__Available data__
..............................

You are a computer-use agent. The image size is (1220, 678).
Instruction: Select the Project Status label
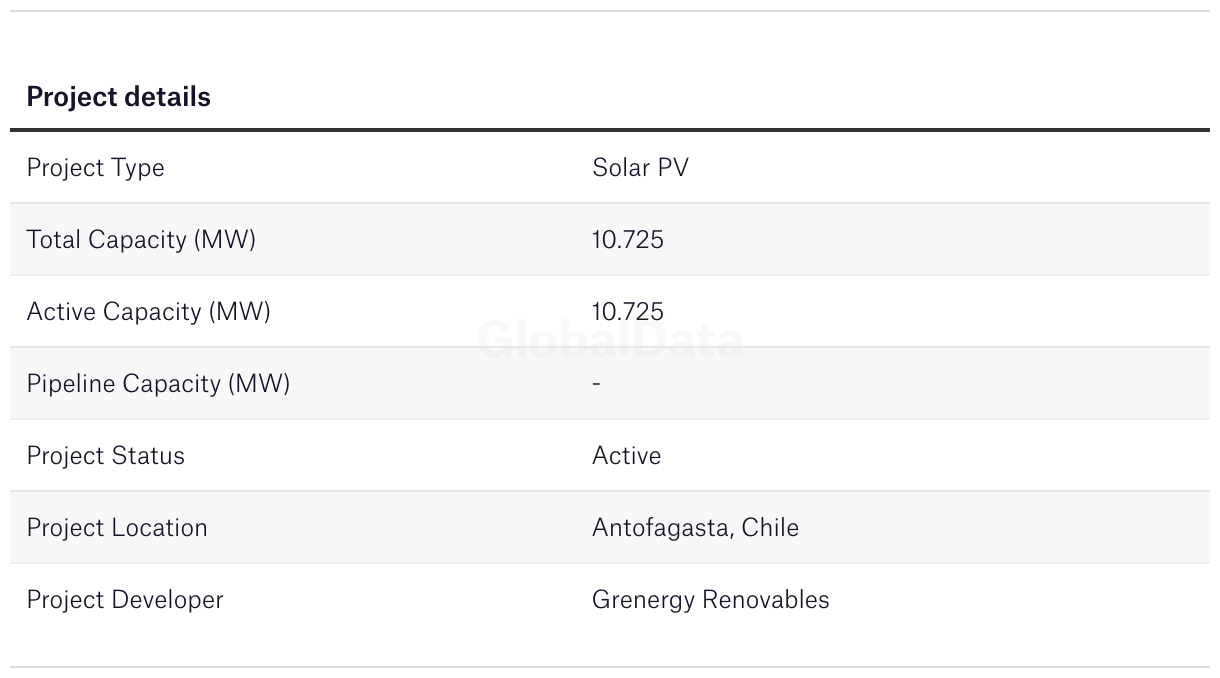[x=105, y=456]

..............................

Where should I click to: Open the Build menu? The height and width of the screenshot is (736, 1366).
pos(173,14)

..............................

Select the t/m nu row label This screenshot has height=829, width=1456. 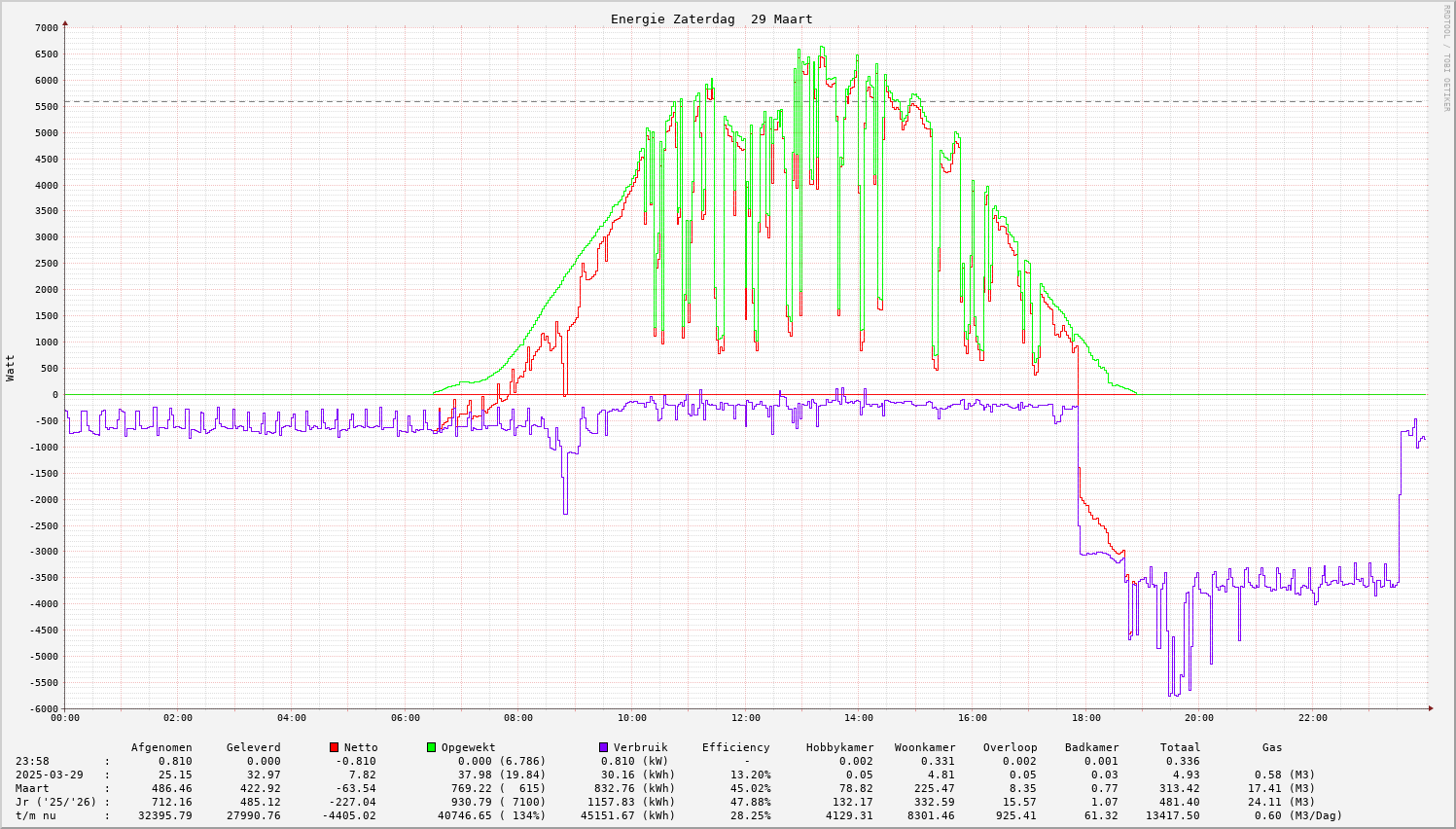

..............................

__Aim of the task__
Copy out the records from the line containing "You are a computer-use" through the line containing "[x=105, y=456]", including both of those lines and the requests, and scale every coordinate in the answers by 0.35, rounding to whole numbers with halves going up. Leave the pictures out.

__Solution to this task__
You are a computer-use agent. The image size is (1220, 678).
Instruction: Select the Project Status label
[x=37, y=160]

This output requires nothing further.